The payment call is wrapped in three layers. The innermost layer is withRetry, which retries up to 3 times with exponential backoff. That is wrapped in withTimeout, which gives the whole retry sequence 10 seconds before giving up. That is wrapped in paymentCircuit.call, which checks whether the payment service is even available before trying. If all of that fails, the payment is queued for later. The try-catch here is appropriate because the payment service throwing is genuinely unpredictable.
The email is fire-and-forget. If it fails, it is queued and the user still gets their order response.
The user always gets a response. The payment is eventually consistent. The app degrades gracefully when dependencies fail.
Project structure
src/
app.ts # Hectoday HTTP setup, routes, global error handler
server.ts # HTTP server, graceful shutdown
db.ts # Database schema, connection, seed data
errors.ts # Response helpers + AppError classes
error-handler.ts # Global error handler (handleError function)
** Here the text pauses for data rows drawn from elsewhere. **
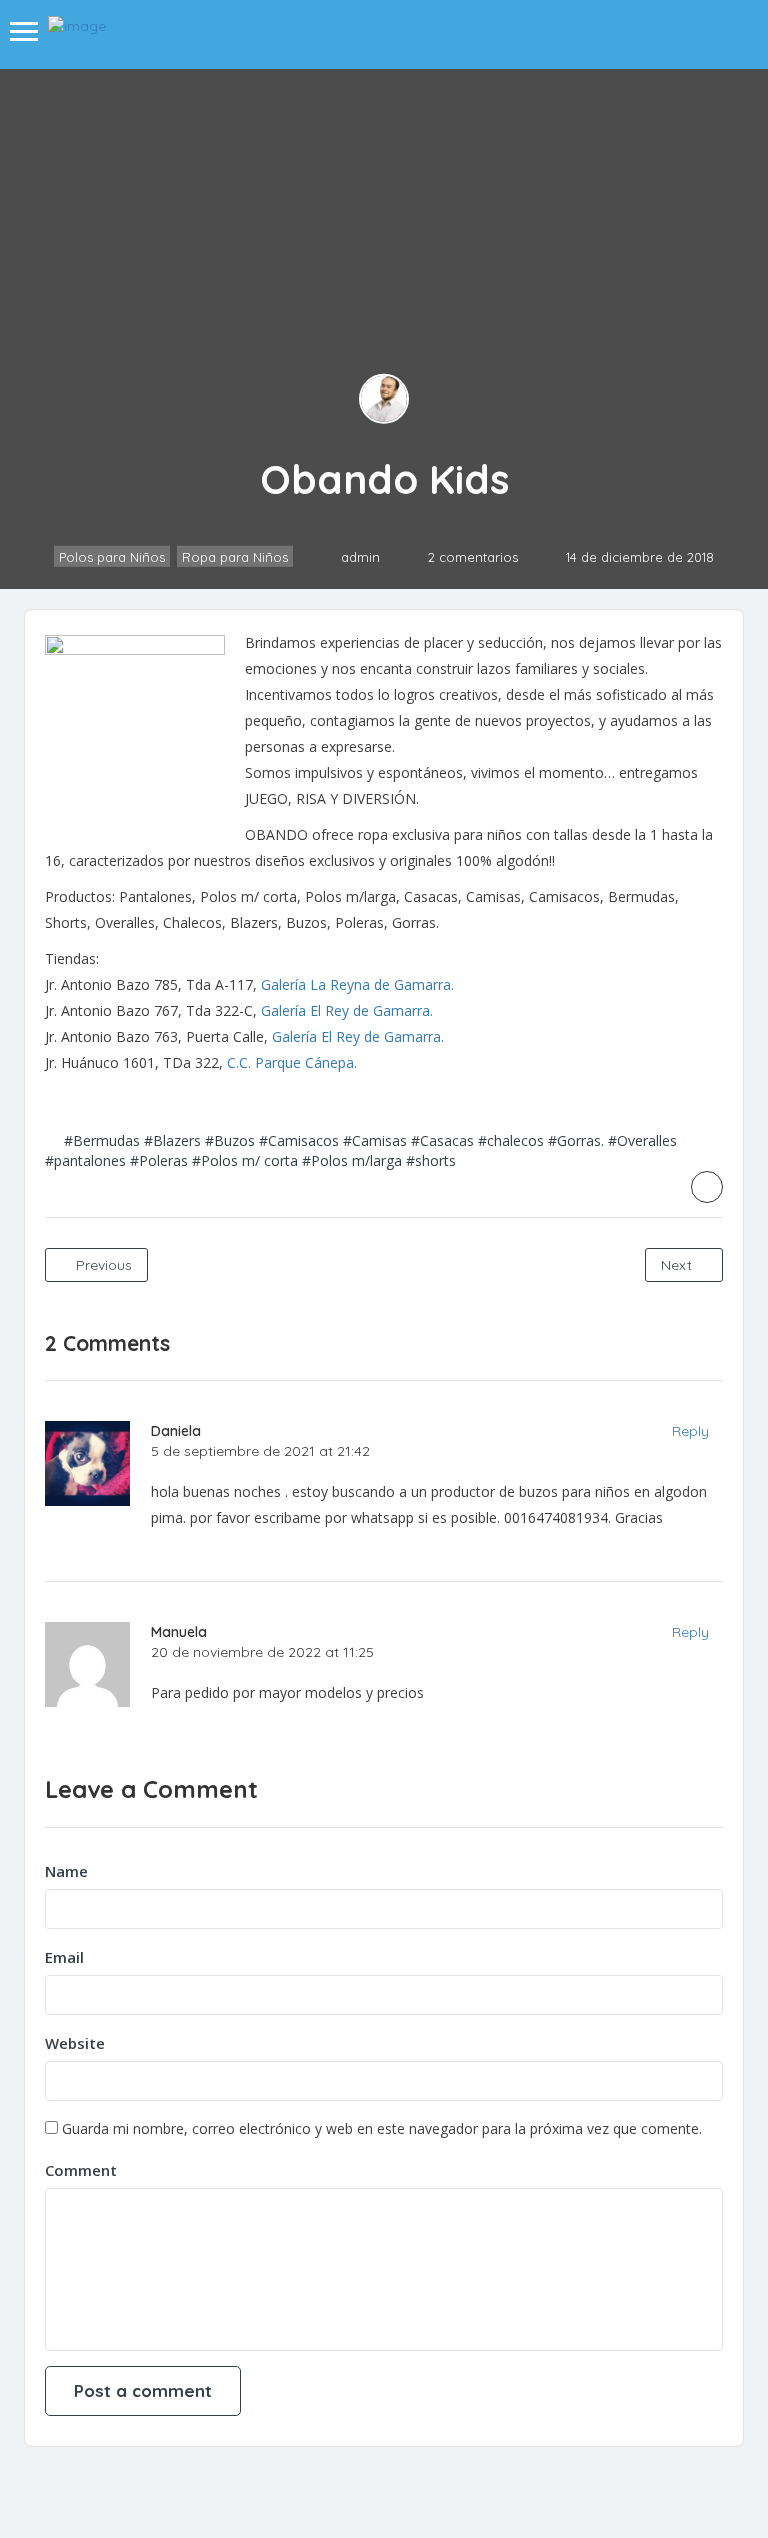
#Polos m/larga (352, 1160)
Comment (81, 2170)
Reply (690, 1431)
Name (66, 1871)
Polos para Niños (112, 556)
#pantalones (85, 1160)
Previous (102, 1265)
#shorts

circuits.ts # Circuit breaker instances (payment, email, inventory)
circuit-breaker.ts # CircuitBreaker class
retry.ts # withRetry function
timeout.ts # withTimeout function
queue.ts # Job queue (enqueue function)
health.ts # Health check with dependency checks
process-handlers.ts # uncaughtException, unhandledRejection
services/
payment.ts # Payment service (simulated, 20% failure)
email.ts # Email service (simulated, 10% failure)
inventory.ts # Inventory service (simulated, 5% failure) The resilience stack
Each layer in the resilience stack protects against a specific failure mode:
Request arrives
|
|-- Circuit breaker (protects against: cascading failures)
| |-- Timeout (protects against: slow responses)
| |-- Retry (protects against: transient failures)
| |-- Fallback (protects against: prolonged outages)
| |-- Error handler (protects against: unhandled errors)
| |-- Process handler (protects against: crashes)
| |-- Docker restart (protects against: process death) Remove any layer and a specific failure mode goes unhandled. No timeouts? Slow dependencies hold resources forever. No circuit breakers? Failed services get hammered with requests. No retries? Transient blips become user-visible errors. No fallbacks? Every failure blocks the user.
Challenges
If you want to go further, here are some challenges that build on everything in this course.
Challenge 1: dead letter queue. When a queued job exceeds its max attempts, move it to a dead letter queue instead of retrying forever. Alert the team so they can investigate.
Challenge 2: rate-aware retries. If the external service returns 429 (rate limited), read the Retry-After header and wait that long before retrying instead of using exponential backoff.
Challenge 3: distributed tracing. Generate a request ID at the start of each request. Pass it through every log entry, error, and external service call. This lets you trace a single request through the entire system.
Challenge 4: monitoring dashboard. Build a monitoring endpoint that shows: error rate over the last hour, circuit breaker states, queue depth, and average response time. Use the patterns from this course to expose operational health.
In the order flow, why is the payment queued on failure instead of returning an error to the user?
What is the most important layer in the resilience stack?